An MBA positions individuals for success; this degree provides the skills and competitive edge needed to accomplish ones’ career goals.  Employees with MBAs are high in demand. The U.S. Bureau of Labor Statistics reported that employment of management-related occupations will grow 6 percent from 2014–2024, resulting in approximately 506,000 new jobs. In addition, organizations planning to hire MBA graduates are up: four out of five organizations want to hire MBAs!

MBAs also command higher salaries. The Graduate Management Admission Council noted in its 2015 research that the median starting salary for new MBA graduates in the United States was $100,000. The Council also reported this figure was an increase of 5.3 percent over the previous year and double the salary of graduates with only a bachelor’s degree. Furthermore, MBA students are promoted earlier than peers, have the skills to become an entrepreneur and/or consultant, and have skills to transition to several fields.

What courses are typically covered in an MBA curriculum? All the different functions and activities within an organization, e.g.: accounting, finance, operations management, marketing, leadership, organizational behavior, human resources management, entrepreneurship, ethics, managerial economics, quantitative analyses, and global business. The curriculum offers the requisite theories, research, decision-making skills and ethics to fit into the business community. MBA students learn how to critically analyze case studies, solve complex business problems, and deal with ambiguity. There are also opportunities to have a concentration within the MBA in an area of interest, e.g., human resources, leadership, and accounting.  Concentrating within a specialized area shows prospective employers mastery in one or more aspects of business.

MBA graduates have a large skill set, including effective communication and teamwork, that are highly desirable by employers across industries. These versatile skills make them effective in addressing organizational needs with a thorough understanding of ways their unique role impacts the entire organization. Furthermore, MBA students think strategically and globally in all aspects of business.  An added benefit students receive from MBA programs is the development of a business network that will assist them with skill enhancement, as well as exposure to different cultures and business practices.

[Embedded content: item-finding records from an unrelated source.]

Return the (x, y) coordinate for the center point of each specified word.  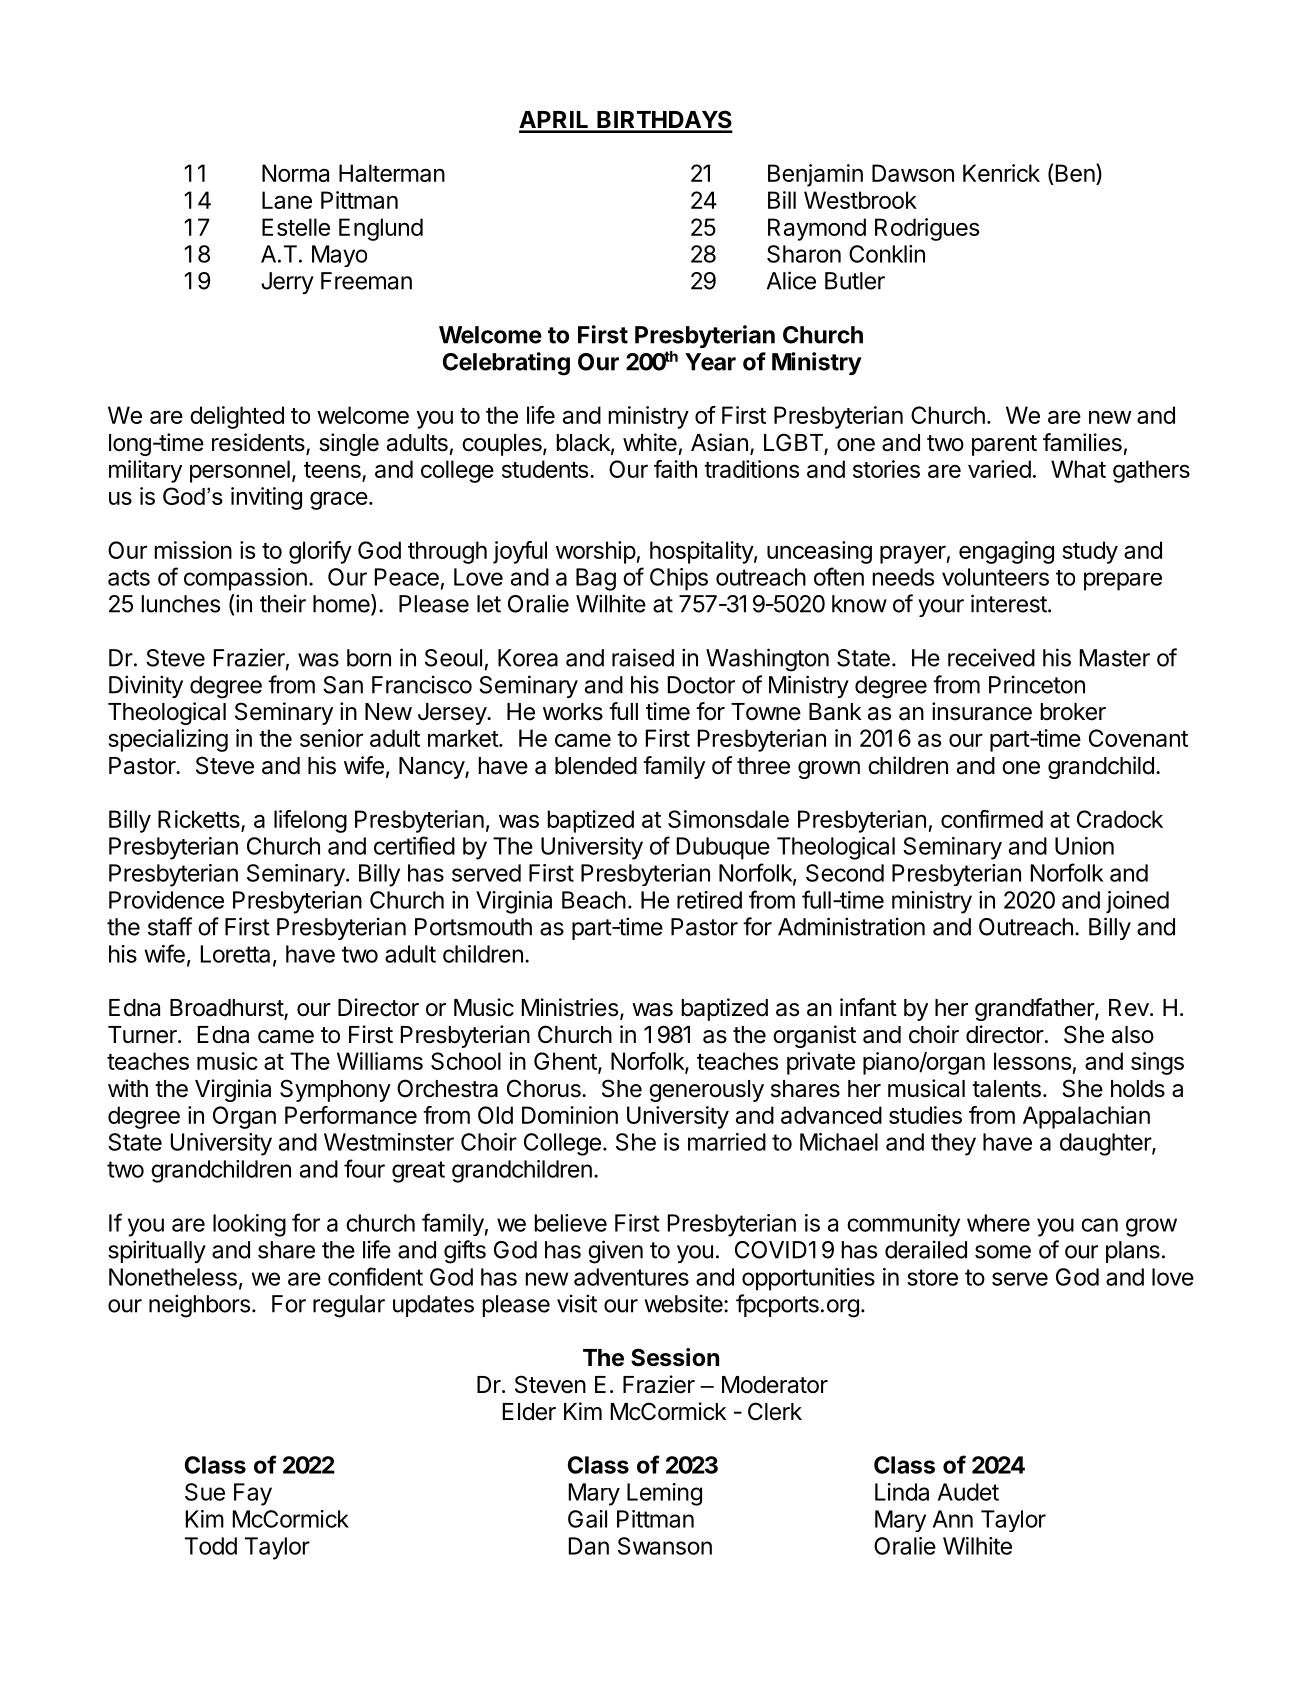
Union (1084, 846)
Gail (587, 1519)
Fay (253, 1494)
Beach (594, 900)
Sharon (804, 254)
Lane (287, 200)
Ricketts (200, 820)
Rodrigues (927, 229)
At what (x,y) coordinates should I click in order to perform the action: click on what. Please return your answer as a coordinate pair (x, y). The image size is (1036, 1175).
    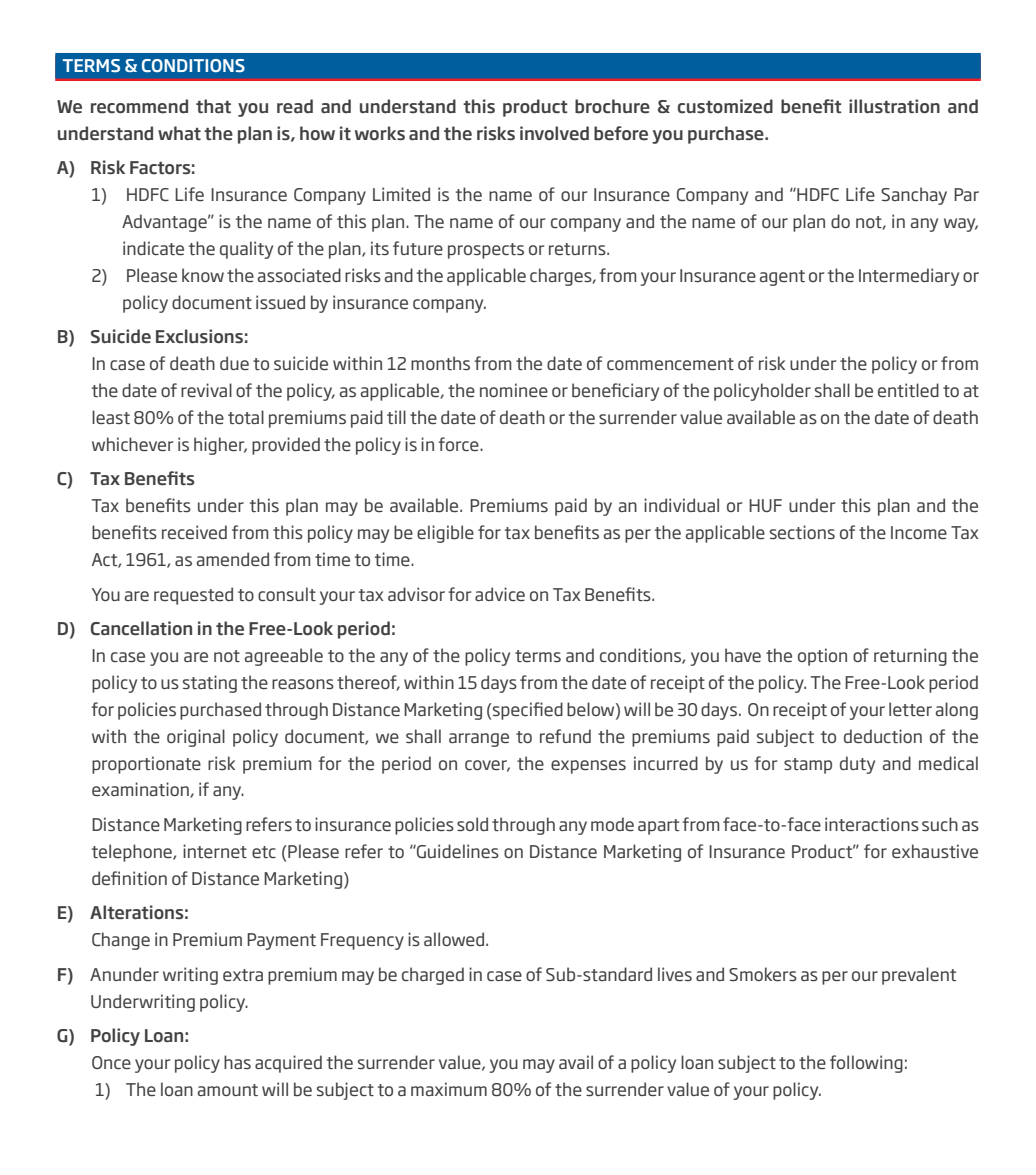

With an MBA, students are able to communicate and perform ethically and professionally in business situations, and can integrate various roles of accounting, marketing, finance, management, and economics into strategic business analysis. Students can investigate real-world business problems and generate recommendations for action. If your interests and abilities are focused in advancing in the field of business, and you want a career trajectory that allows for continued growth, opportunity, and success, consider an MBA.